README.md
1 # TensorFlow evaluation metrics and summary statistics
2
3 ## Evaluation metrics
4
5 Metrics are used in evaluation to assess the quality of a model. Most are
6 "streaming" ops, meaning they create variables to accumulate a running total,
7 and return an update tensor to update these variables, and a value tensor to
8 read the accumulated value. Example:
9
10 value, update_op = metrics.streaming_mean_squared_error(
11 predictions, targets, weight)
12
13 Most metric functions take a pair of tensors, `predictions` and ground truth
14 `targets` (`streaming_mean` is an exception, it takes a single value tensor,
15 usually a loss).

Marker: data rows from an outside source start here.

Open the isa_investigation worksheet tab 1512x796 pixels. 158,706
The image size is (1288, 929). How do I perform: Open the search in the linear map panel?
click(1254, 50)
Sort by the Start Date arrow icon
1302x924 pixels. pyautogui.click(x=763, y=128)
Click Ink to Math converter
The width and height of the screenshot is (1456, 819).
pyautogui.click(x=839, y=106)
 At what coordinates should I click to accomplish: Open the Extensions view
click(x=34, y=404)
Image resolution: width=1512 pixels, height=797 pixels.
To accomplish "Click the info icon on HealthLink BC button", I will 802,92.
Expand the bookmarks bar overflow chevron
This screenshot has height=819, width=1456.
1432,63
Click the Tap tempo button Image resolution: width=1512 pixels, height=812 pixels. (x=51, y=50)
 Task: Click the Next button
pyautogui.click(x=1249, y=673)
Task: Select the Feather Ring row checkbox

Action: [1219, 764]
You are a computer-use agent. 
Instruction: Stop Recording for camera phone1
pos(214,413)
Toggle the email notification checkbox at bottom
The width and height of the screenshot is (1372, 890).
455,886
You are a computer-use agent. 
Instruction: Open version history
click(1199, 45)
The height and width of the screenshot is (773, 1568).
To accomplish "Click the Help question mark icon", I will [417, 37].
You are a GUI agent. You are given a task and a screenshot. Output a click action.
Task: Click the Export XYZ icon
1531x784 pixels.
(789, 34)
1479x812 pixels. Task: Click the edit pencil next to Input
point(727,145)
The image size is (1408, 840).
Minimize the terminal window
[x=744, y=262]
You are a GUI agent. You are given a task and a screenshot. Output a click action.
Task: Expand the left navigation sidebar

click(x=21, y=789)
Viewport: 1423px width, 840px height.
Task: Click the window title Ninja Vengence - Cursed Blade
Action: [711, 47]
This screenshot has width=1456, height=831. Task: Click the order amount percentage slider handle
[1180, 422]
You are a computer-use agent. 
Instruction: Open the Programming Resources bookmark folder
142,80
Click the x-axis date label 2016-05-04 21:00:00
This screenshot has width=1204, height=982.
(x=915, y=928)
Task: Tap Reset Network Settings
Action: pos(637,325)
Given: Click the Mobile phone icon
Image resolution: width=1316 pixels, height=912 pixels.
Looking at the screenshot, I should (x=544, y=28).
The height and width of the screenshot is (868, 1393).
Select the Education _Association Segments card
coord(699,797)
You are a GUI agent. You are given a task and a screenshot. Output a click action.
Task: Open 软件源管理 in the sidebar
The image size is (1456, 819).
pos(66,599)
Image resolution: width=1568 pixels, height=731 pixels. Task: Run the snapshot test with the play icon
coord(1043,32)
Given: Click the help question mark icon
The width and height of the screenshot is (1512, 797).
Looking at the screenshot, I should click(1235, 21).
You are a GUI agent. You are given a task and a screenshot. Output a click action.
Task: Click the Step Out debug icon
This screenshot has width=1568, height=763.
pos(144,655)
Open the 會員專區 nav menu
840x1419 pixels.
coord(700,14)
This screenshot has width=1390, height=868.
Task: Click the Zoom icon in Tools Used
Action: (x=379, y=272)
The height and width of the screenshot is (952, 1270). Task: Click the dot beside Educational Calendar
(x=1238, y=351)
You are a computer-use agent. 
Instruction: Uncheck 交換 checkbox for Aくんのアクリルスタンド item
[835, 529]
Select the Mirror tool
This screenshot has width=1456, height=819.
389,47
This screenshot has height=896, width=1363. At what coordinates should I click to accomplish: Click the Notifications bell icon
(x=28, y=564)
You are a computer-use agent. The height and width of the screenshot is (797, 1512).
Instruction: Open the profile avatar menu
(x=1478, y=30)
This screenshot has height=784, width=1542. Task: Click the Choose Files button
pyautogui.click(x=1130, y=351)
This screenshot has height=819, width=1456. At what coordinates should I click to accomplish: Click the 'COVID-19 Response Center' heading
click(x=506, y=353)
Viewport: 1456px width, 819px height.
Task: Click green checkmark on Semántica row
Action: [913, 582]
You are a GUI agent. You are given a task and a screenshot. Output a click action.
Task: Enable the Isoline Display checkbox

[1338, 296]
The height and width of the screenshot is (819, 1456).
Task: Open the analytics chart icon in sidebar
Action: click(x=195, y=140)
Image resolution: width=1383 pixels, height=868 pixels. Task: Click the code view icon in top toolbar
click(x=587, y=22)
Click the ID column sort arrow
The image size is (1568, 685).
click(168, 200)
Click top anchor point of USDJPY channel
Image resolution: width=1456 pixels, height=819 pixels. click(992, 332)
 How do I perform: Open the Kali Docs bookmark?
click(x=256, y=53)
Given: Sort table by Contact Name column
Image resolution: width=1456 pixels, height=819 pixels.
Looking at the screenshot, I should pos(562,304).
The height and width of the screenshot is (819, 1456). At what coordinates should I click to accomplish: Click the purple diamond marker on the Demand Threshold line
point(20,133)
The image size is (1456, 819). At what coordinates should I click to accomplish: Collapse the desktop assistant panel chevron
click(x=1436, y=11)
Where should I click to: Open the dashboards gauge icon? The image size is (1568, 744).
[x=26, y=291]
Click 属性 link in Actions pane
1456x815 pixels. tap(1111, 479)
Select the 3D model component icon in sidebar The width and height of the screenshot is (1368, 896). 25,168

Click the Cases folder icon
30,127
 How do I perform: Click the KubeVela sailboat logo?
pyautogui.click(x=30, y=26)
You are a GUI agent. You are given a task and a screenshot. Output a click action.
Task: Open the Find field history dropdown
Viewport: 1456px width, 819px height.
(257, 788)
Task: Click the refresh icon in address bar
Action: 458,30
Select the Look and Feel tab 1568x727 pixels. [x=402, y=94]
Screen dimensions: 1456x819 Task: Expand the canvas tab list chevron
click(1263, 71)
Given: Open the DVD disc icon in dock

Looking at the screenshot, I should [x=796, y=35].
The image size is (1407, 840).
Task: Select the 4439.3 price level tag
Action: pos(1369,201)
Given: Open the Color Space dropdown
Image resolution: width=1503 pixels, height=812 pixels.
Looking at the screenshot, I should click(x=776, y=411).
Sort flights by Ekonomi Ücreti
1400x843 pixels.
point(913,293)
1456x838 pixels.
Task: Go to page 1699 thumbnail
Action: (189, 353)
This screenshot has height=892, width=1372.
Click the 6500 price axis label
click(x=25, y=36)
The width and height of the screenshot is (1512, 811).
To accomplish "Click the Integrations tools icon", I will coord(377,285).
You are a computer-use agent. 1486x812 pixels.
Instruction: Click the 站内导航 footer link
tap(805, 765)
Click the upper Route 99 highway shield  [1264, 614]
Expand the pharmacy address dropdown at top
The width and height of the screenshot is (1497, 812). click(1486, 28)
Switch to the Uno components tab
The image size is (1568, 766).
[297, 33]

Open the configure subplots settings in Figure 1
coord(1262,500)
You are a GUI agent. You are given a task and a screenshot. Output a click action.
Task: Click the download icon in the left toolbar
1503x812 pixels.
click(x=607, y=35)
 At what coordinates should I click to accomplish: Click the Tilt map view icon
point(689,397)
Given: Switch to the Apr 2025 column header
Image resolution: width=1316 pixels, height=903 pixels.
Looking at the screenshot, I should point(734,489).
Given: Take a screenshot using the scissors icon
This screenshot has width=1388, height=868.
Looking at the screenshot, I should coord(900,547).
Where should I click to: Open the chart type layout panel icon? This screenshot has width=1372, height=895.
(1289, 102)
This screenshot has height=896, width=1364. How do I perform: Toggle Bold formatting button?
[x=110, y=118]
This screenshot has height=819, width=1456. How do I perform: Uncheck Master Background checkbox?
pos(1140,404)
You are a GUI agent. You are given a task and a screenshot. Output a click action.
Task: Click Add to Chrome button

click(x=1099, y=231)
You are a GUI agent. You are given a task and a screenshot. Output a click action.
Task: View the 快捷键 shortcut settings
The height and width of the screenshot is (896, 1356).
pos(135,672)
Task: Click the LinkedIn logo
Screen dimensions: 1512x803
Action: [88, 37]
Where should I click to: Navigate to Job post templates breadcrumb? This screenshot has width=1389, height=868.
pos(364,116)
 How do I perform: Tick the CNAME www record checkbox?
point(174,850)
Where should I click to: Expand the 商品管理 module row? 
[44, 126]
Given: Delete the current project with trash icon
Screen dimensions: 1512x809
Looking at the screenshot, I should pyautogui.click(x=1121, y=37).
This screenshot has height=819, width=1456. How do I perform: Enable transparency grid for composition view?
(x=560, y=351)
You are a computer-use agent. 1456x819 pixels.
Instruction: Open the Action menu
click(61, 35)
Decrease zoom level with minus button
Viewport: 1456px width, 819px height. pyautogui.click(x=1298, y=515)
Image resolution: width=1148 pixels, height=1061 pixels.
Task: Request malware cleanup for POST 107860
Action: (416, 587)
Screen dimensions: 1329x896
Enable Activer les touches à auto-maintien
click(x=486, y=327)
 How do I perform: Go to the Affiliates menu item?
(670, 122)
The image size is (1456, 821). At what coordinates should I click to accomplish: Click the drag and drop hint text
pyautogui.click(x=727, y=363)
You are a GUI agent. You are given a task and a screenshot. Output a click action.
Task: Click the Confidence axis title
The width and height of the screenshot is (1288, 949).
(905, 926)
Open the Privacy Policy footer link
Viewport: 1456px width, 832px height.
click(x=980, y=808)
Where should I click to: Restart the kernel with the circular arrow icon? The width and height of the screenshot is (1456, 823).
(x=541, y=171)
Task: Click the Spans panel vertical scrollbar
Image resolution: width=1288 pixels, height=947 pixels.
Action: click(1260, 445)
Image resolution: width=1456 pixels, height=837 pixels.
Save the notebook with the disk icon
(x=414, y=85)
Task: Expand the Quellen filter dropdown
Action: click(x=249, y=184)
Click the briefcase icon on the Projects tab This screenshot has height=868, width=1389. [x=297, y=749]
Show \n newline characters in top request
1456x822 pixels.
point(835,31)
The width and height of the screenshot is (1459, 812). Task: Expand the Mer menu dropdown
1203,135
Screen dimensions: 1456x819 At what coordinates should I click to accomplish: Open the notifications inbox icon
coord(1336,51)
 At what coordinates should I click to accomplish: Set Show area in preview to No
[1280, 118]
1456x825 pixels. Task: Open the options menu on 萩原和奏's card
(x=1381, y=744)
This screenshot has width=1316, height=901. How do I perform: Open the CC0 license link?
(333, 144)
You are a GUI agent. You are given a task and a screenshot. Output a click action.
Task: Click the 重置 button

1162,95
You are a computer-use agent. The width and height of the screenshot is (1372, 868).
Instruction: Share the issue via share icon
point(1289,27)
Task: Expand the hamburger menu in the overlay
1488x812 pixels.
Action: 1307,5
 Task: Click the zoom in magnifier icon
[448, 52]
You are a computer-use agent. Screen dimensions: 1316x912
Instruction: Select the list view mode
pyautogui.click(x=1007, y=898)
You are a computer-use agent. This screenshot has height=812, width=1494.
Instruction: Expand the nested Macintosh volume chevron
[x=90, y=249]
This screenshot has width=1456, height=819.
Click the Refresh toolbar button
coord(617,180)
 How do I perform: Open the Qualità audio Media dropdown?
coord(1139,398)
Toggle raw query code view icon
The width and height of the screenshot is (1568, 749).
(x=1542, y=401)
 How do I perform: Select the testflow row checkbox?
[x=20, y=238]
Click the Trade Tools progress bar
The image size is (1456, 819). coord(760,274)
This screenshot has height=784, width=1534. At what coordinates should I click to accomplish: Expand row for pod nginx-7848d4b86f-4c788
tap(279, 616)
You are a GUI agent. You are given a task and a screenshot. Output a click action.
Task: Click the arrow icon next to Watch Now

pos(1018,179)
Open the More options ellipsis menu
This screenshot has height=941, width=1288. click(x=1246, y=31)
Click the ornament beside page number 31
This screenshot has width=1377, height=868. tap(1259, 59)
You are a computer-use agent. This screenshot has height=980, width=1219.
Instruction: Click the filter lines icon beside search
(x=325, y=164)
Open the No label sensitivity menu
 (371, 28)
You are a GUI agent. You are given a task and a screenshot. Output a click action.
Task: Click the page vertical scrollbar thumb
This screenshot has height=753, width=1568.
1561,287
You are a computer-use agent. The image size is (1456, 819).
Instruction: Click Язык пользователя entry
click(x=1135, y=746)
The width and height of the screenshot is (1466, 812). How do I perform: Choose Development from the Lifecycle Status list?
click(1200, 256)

It is assumed that the shape of both these tensors is of the
16 form `[batch_size, d1, ... dN]` where `batch_size` is the number of samples in
17 the batch and `d1` ... `dN` are the remaining dimensions.
18
19 The `weight` parameter can be used to adjust the relative weight of samples
20 within the batch. The result of each loss is a scalar average of all sample
21 losses with non-zero weights.
22
23 The result is 2 tensors that should be used like the following for each eval
24 run:
25
26 ```python
27 predictions = ...
28 labels = ...
29 value, update_op = some_metric(predictions, labels)
30
31 for step_num in range(max_steps):
32 update_op.run()
33
34 print "evaluation score: ", value.eval()
35 ```
36